Visual Depth Mapping from Monocular Images using Recurrent Convolutional Neural Networks
This addresses the need for low-cost, lightweight collision avoidance sensors for small unmanned vehicles, though it is incremental as it builds on existing deep learning approaches.
The paper tackles the problem of enabling safe autonomous operation of unmanned aircraft by developing a method to estimate object distances from visual image sequences, using a deep recurrent convolutional neural network trained on simulated data from AirSim. The result shows superior performance compared to prior methods and demonstrates applicability for sense-and-avoid of obstacles in simulation.

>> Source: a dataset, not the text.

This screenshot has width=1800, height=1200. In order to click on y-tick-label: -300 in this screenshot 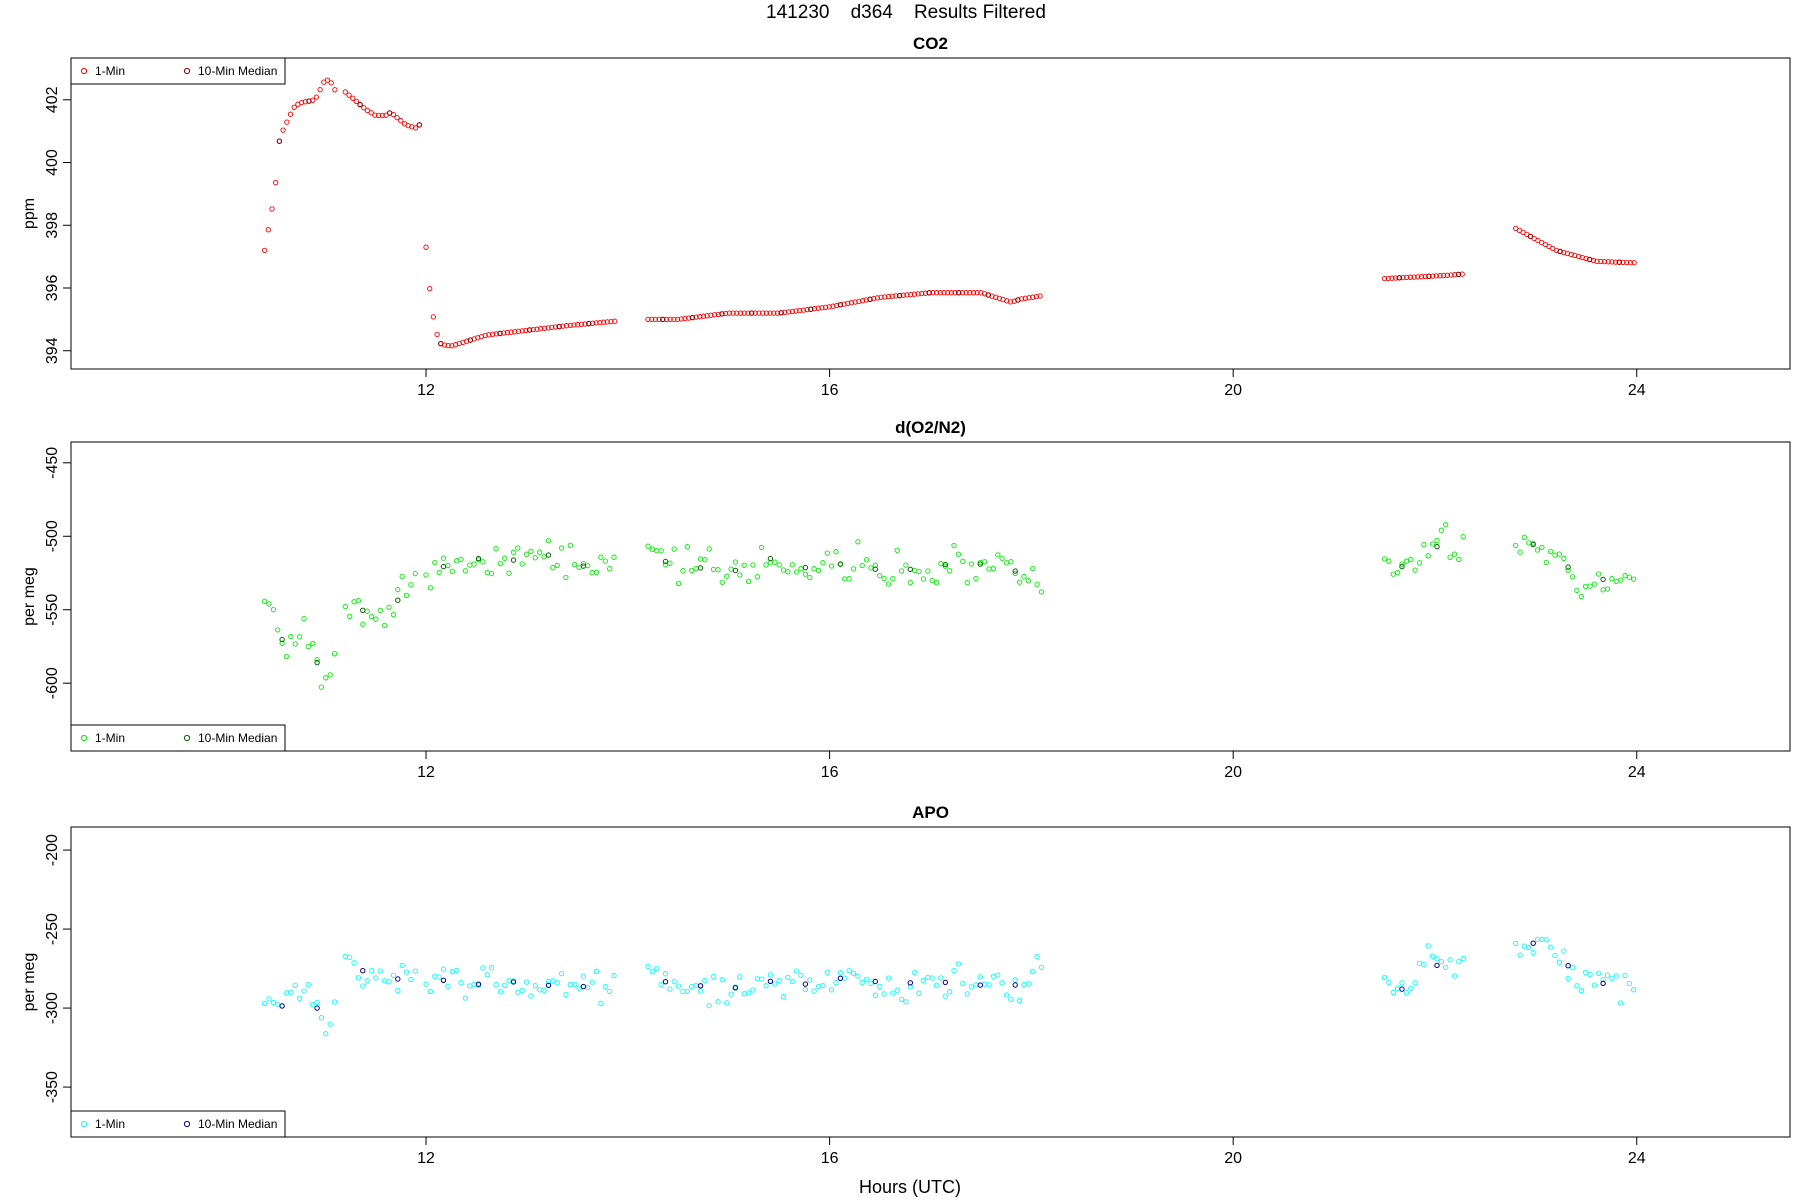, I will do `click(52, 1008)`.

A reliable sense-and-avoid system is critical to enabling safe autonomous operation of unmanned aircraft. Existing sense-and-avoid methods often require specialized sensors that are too large or power intensive for use on small unmanned vehicles. This paper presents a method to estimate object distances based on visual image sequences, allowing for the use of low-cost, on-board monocular cameras as simple collision avoidance sensors. We present a deep recurrent convolutional neural network and training method to generate depth maps from video sequences. Our network is trained using simulated camera and depth data generated with Microsoft's AirSim simulator. Empirically, we show that our model achieves superior performance compared to models generated using prior methods.We further demonstrate that the method can be used for sense-and-avoid of obstacles in simulation.